NPM is the windows of package managers right now.

DrewADesign 5 hours ago | parent | next [-]

People have for years. The real question is do people enjoy not putting any thought into their super convenient JavaScript stack too much to actually do anything about it. Delaying updating to new packages assuming the vulnerability will be discovered in two days or whatever is putting a knee brace on a leg that needs to be amputated. Sooner or later there will be a vulnerability good enough to not be caught in a couple days, or a zero-day damaging enough that not updating immediately is a huge risk. Assuming they won’t be in anything critical enough to disastrously compromise your stack is wishful thinking at its finest.

svachalek 4 hours ago | parent [-]

The part that always gets me is I tend to only install a few packages like React and maybe some kind of data access layer. But you let that recurse down a few levels and suddenly you've installed a thousand packages, some of them hopelessly obsolete, some of them for patently stupid things that are 1 line of code, etc, etc. I.E. you can't choose to be thoughtful if the main entry points into the language are all built on a pile of garbage.

DrewADesign 2 hours ago | parent [-]

Oh yeah, for sure. The problem (mostly) isn’t people installing packages willy-nilly: it’s that the attack surface is fractal, which is just plain nuts.

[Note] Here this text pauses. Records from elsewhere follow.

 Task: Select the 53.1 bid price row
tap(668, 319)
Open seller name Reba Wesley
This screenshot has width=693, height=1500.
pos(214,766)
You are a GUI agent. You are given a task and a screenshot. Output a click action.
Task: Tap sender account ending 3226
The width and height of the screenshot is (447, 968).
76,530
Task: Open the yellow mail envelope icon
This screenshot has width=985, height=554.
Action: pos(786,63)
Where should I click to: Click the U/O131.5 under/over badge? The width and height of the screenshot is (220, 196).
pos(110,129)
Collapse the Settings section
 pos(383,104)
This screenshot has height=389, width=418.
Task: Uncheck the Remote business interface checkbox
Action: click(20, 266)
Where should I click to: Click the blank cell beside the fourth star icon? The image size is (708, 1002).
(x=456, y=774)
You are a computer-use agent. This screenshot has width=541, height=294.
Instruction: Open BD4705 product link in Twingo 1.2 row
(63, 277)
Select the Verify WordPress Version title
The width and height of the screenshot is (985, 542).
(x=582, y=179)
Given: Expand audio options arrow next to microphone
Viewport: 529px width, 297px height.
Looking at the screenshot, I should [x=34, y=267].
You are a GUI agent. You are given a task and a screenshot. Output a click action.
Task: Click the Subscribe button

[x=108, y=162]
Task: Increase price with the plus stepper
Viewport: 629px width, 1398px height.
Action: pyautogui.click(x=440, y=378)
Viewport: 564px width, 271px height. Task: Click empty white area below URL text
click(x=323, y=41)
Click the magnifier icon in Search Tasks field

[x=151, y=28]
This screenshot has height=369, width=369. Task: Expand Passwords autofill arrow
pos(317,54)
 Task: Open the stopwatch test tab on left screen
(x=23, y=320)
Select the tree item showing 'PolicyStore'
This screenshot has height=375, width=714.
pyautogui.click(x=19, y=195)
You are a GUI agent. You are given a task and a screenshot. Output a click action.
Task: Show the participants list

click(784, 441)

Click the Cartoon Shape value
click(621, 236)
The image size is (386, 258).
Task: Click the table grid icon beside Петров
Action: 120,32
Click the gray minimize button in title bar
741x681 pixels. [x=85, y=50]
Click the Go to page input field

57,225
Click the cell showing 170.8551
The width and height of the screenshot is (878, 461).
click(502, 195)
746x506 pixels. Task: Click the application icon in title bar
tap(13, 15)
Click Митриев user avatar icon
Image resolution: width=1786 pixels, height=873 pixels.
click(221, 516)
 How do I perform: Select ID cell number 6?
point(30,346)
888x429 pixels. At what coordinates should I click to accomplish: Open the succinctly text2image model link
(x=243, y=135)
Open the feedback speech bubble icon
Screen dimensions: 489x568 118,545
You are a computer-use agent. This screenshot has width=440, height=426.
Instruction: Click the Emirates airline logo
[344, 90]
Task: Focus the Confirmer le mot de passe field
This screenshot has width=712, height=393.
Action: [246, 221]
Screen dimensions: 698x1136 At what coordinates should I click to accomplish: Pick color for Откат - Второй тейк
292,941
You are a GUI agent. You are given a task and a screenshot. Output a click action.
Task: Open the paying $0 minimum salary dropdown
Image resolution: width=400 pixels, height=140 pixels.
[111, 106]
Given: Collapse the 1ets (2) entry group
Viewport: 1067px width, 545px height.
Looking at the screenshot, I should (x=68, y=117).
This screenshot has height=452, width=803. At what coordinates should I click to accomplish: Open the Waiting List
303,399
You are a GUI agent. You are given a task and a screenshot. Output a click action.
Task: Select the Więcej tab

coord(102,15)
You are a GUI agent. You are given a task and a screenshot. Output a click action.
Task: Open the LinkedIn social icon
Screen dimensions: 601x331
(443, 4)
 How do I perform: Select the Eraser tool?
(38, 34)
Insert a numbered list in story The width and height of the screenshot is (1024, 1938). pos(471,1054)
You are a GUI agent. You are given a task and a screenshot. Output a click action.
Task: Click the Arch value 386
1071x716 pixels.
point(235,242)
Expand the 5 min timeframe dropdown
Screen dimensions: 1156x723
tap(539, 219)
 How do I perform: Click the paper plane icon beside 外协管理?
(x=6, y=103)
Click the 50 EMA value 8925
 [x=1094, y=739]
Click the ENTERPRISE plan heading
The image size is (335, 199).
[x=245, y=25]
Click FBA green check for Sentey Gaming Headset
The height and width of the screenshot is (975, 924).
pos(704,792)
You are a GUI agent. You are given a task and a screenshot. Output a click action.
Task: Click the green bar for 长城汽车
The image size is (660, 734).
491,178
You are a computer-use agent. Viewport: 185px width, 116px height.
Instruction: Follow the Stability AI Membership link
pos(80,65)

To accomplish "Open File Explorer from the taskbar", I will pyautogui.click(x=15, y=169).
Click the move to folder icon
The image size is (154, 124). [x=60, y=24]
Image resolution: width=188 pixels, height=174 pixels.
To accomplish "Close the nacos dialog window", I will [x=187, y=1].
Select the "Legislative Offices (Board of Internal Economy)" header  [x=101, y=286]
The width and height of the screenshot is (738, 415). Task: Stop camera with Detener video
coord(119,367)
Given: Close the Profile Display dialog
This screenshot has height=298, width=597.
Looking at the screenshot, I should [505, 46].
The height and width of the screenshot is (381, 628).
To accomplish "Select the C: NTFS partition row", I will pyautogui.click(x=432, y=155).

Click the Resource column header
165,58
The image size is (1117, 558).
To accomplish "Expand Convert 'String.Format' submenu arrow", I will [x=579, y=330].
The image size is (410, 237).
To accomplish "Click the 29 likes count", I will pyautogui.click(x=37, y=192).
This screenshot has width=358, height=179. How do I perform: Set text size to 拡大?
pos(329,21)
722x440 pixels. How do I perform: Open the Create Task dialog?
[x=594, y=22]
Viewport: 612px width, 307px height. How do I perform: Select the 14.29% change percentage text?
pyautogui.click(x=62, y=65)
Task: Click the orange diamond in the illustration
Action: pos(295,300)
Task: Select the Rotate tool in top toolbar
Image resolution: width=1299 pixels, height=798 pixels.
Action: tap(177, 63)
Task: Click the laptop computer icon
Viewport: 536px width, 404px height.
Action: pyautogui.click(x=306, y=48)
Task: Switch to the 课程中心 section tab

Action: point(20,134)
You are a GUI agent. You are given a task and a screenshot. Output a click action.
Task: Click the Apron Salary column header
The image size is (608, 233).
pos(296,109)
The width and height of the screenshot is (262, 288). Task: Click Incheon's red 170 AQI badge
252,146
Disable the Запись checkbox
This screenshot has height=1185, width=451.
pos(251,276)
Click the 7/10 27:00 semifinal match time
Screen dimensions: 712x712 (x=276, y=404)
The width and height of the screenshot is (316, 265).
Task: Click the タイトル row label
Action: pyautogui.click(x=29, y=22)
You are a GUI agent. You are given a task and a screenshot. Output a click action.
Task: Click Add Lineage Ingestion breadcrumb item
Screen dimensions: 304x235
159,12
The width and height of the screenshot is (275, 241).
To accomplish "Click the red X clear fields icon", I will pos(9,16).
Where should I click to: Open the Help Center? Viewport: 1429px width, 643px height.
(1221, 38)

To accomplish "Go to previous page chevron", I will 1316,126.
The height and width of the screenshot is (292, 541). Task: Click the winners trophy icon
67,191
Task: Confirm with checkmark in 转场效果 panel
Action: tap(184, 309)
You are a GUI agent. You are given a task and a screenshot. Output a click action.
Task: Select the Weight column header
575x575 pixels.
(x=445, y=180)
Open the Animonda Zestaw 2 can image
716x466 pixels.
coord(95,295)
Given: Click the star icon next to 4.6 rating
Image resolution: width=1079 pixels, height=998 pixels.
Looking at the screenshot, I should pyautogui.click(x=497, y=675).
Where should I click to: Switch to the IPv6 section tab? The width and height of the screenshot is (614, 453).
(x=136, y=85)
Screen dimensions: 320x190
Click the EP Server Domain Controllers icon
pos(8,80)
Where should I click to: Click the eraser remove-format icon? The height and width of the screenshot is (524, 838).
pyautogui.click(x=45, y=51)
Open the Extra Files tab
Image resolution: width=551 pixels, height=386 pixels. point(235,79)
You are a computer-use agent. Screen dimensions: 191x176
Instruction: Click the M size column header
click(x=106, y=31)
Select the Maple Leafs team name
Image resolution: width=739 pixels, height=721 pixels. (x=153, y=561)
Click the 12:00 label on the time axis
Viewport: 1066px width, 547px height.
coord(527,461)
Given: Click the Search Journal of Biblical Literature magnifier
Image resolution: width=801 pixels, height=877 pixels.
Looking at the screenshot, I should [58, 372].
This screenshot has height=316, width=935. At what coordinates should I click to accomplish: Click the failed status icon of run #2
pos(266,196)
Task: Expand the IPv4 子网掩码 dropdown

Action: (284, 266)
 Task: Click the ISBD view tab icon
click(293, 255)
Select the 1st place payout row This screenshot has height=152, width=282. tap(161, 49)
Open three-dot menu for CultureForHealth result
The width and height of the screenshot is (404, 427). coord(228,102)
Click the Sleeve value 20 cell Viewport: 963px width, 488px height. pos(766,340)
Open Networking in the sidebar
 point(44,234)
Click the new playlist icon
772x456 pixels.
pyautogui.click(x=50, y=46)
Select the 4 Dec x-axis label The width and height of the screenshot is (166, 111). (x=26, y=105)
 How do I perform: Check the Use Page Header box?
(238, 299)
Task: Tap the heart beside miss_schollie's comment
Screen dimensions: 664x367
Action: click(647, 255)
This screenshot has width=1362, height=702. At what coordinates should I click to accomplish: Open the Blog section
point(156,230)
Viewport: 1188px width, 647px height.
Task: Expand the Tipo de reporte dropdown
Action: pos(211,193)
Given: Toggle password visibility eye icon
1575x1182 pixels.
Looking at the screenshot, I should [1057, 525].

nine_k 5 hours ago | parent | prev [-]

Now that npm supports --before, yarn supports npmMinimumAge, and pnpm supports minimumReleaseAge, it's quite possible to stay safe and avoid acciasional bleeding-edge upgrades. Stay a couple months into the past, give testers time to look at newer releases and vet their safety (or report an exploit attempt).

ljm 4 hours ago | parent | next [-]

npm's immaturity is arguably demonstrated by the fact it is always catching up.

Please correct me if I'm wrong but signed packages are still impractical in NPM which is why supply chain attacks still work by editing existing versions or pushing new point releases without a signature.

Or if you put all of the credentials in GitHub actions which is even more trivially exploitable through the actions marketplace because it is just git with a thin proxy, you have an even wider attack vector

Narretz 5 hours ago | parent | prev [-]

--before doesn't save you globally, only min-release-age does, which is in npm since March iirc.